What lines in the material hold the string "Task"? Return every one of them.

Records to process:
# # # # # # #

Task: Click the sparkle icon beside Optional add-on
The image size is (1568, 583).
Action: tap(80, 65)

# # # # # # #

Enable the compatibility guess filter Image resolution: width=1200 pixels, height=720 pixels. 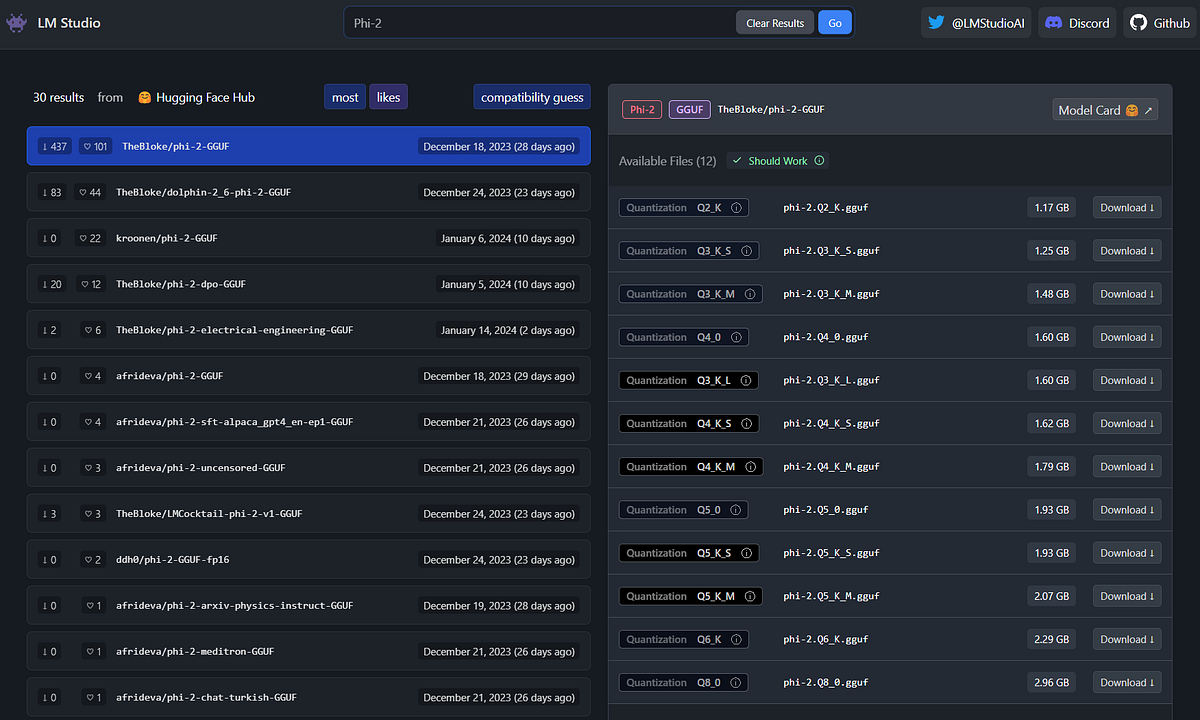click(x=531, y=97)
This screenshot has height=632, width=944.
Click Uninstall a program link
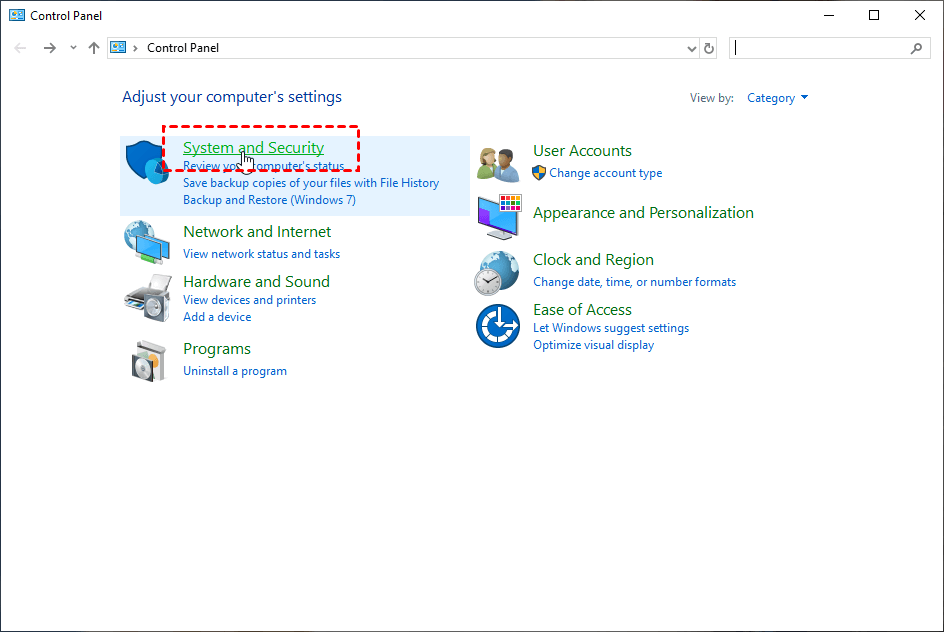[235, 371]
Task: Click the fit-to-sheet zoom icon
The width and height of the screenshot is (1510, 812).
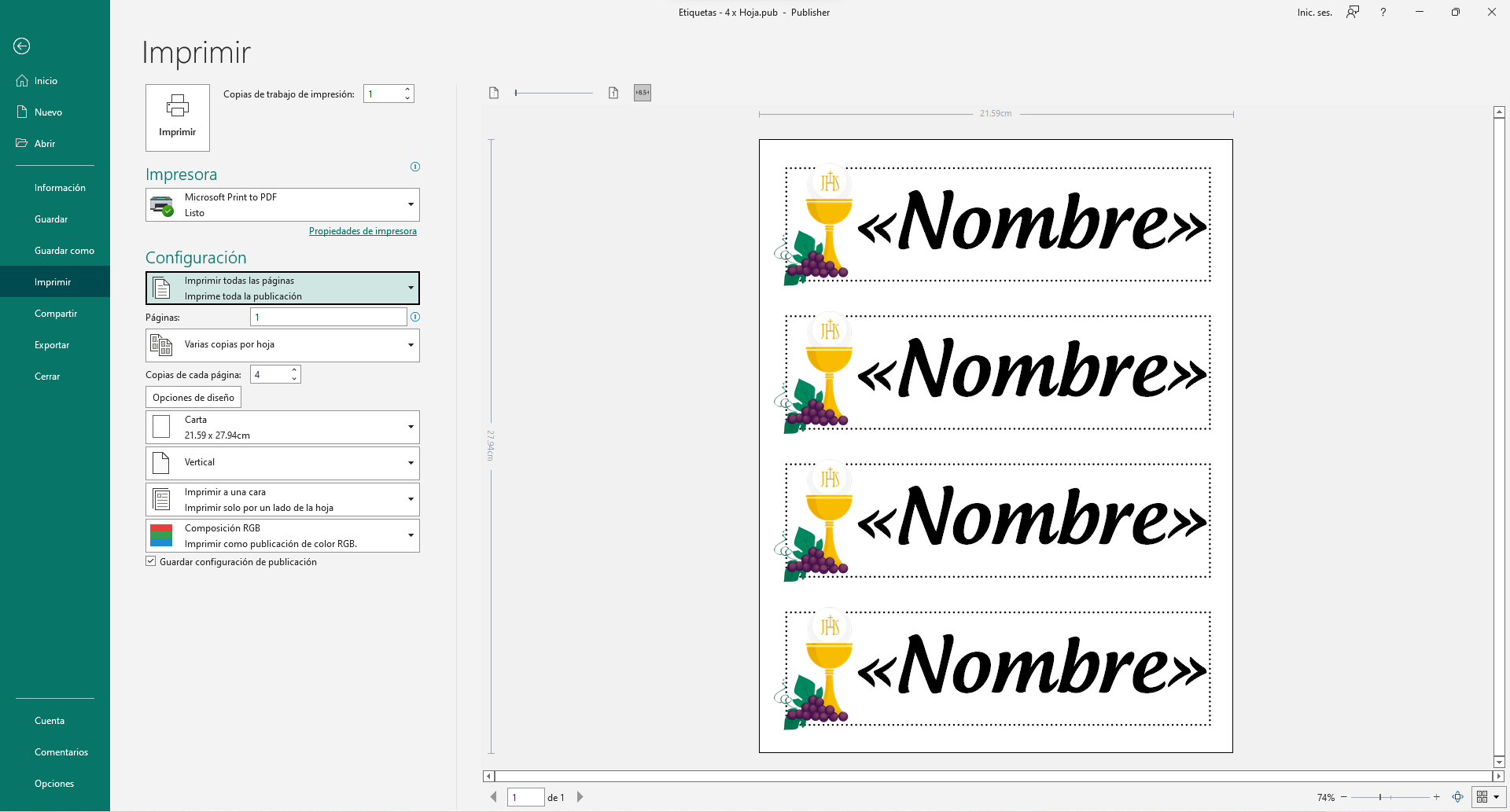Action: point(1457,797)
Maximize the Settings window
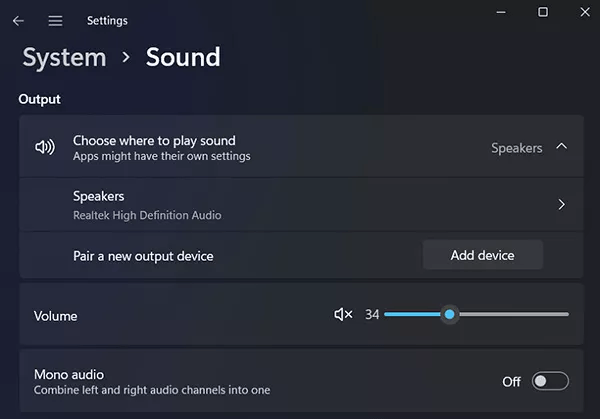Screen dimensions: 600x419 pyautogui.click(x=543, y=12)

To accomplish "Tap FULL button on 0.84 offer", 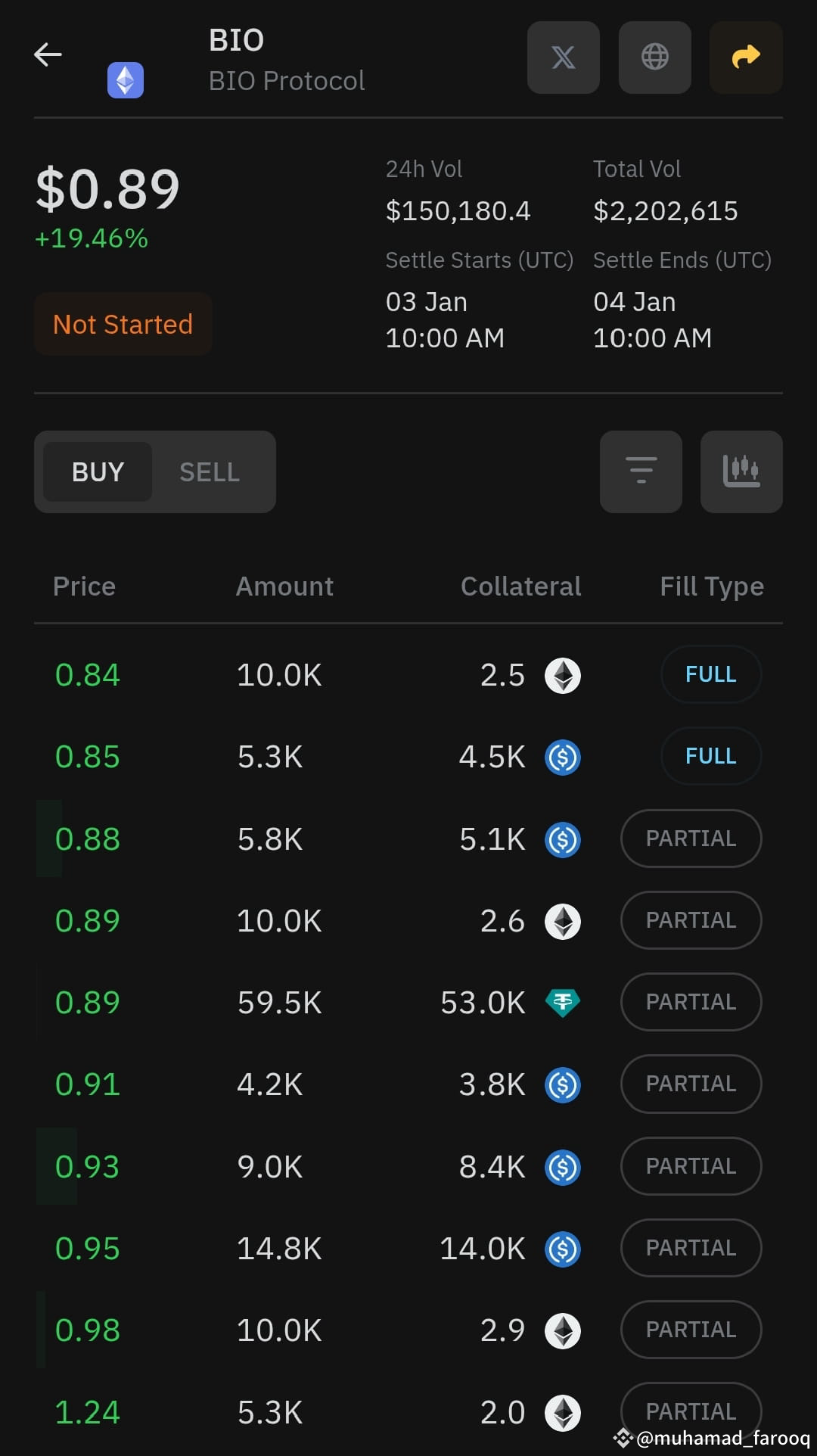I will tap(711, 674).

# # # # # # #

Answer for this exercise:
Task: Click the sparkle icon beside Optional add-on
Task: Click the fit-to-sheet zoom icon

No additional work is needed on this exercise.